Go over the entries and report the lines where the word "sidebar" occurs.

Saved entries:
● ● ● ● ● ● ●
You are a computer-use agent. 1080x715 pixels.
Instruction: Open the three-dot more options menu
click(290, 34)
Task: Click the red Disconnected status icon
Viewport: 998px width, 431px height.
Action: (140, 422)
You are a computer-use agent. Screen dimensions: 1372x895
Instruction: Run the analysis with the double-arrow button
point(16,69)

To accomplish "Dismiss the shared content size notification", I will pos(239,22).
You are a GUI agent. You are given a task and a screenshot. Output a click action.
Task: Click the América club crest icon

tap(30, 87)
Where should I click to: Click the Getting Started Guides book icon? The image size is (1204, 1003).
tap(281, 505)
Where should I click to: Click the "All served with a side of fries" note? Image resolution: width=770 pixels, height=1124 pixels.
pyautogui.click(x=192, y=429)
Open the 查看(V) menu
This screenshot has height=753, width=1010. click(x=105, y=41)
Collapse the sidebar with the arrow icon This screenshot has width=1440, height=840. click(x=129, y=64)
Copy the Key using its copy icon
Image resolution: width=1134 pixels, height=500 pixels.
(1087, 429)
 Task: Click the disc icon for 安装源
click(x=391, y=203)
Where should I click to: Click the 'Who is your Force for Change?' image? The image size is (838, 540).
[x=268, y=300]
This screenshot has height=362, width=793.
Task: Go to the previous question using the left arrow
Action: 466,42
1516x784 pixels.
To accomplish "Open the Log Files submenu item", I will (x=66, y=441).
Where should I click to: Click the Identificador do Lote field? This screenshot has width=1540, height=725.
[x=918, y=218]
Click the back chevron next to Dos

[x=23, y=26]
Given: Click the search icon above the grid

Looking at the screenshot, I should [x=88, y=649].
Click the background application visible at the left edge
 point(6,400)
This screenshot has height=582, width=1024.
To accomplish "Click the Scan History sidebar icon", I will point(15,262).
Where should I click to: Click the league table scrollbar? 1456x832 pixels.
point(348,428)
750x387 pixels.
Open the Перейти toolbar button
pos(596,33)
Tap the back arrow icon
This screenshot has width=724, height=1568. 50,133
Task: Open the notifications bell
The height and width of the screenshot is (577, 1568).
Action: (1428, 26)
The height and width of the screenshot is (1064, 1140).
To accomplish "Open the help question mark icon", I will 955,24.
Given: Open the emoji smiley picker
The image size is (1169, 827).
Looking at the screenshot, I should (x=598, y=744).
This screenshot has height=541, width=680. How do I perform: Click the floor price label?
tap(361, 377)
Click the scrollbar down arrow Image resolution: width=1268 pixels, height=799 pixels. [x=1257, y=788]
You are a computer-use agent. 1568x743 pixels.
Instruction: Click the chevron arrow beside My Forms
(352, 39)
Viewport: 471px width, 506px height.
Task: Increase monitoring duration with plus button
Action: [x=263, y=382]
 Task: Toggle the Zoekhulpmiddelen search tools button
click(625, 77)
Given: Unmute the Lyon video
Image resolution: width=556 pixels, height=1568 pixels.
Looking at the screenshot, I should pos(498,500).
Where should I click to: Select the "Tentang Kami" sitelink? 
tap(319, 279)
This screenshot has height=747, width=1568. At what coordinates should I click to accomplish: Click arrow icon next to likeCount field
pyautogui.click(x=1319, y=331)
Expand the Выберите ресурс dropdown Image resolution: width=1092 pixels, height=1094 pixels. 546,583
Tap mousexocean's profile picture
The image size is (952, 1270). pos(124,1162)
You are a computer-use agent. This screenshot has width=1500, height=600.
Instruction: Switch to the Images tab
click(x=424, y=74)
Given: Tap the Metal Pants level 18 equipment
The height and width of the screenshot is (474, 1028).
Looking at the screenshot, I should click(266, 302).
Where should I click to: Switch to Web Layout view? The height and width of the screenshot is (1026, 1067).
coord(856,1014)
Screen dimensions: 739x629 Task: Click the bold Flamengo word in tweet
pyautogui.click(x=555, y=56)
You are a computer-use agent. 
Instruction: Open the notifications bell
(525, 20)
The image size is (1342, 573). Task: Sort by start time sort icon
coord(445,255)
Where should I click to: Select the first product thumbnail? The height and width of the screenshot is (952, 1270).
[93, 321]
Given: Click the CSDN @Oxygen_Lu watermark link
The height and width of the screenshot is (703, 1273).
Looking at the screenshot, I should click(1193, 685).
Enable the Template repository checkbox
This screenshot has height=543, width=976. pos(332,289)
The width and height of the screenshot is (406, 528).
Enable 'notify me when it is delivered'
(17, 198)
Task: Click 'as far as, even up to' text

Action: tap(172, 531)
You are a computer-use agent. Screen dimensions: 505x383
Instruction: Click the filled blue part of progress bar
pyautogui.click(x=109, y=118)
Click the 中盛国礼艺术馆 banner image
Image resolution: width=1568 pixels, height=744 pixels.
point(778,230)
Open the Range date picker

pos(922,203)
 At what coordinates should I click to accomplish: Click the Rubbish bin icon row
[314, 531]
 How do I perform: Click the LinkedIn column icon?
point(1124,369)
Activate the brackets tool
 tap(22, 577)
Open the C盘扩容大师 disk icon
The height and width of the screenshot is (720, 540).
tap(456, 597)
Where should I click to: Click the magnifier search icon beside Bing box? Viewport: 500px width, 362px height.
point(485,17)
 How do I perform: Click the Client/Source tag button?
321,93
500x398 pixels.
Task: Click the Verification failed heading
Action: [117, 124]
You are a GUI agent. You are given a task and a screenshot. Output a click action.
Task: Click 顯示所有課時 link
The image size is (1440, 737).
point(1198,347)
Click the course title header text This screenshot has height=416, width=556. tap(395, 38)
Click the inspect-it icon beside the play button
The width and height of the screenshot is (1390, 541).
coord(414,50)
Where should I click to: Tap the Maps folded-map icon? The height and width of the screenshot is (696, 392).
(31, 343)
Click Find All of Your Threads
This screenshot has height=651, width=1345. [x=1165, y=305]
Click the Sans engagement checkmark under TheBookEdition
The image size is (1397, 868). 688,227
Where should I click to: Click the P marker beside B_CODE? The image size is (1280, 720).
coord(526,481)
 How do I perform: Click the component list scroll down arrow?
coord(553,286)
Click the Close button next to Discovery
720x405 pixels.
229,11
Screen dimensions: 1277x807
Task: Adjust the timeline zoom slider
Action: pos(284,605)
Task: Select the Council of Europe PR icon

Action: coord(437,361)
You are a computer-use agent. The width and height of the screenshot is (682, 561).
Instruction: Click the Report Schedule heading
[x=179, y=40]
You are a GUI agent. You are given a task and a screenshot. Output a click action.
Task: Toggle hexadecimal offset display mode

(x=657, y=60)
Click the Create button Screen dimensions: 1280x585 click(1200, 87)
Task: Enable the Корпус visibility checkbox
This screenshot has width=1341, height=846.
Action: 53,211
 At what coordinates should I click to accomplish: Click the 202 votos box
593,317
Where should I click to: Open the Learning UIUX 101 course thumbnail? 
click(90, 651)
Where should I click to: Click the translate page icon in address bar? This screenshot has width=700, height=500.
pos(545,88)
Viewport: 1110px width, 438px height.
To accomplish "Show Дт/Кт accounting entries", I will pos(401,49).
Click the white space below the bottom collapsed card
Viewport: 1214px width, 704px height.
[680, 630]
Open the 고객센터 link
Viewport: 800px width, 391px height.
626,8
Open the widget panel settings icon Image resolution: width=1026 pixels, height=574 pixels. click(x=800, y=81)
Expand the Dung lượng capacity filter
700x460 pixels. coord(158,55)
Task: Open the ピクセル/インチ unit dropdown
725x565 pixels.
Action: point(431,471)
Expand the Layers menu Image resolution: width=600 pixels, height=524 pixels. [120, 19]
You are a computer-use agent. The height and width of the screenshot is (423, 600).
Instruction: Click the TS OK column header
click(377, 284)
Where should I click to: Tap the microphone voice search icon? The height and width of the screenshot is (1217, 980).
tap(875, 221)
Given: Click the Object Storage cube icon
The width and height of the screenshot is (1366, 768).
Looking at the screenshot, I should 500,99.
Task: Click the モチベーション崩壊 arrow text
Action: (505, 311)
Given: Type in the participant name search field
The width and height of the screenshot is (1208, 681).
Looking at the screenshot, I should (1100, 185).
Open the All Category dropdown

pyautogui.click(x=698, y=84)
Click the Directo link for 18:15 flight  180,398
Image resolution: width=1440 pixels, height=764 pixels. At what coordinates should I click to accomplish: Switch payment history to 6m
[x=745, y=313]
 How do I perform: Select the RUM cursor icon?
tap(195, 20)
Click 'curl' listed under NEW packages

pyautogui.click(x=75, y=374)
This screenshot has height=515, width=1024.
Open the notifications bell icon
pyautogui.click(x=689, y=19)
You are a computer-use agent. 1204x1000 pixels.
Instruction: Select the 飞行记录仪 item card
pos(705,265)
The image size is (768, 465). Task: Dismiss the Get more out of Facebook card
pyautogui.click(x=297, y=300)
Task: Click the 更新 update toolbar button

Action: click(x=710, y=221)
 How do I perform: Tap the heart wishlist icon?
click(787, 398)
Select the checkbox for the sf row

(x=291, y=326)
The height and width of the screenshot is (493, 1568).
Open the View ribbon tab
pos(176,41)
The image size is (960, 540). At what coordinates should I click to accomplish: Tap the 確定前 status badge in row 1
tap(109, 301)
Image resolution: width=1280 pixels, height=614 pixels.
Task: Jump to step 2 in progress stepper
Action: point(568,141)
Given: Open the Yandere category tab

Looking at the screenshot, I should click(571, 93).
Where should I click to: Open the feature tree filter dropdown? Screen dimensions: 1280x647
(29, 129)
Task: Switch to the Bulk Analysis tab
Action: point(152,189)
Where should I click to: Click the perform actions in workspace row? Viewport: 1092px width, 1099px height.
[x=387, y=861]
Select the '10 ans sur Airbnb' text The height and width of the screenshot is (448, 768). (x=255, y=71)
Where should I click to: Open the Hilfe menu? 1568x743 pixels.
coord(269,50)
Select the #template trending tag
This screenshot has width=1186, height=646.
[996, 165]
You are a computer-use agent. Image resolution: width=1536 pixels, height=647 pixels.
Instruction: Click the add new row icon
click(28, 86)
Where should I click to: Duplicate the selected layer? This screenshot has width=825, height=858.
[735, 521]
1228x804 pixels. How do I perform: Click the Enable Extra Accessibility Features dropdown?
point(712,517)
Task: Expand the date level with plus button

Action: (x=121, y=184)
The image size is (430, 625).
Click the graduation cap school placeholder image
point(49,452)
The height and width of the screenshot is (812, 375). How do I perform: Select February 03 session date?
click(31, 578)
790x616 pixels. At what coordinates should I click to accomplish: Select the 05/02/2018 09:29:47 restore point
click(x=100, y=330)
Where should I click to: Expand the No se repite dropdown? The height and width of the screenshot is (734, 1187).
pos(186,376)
● ● ● ● ● ● ●
- [ANSWER AREA]
Collapse the sidebar with the arrow icon This screenshot has width=1440, height=840. click(x=129, y=64)
To accomplish "Click the Scan History sidebar icon", I will point(15,262).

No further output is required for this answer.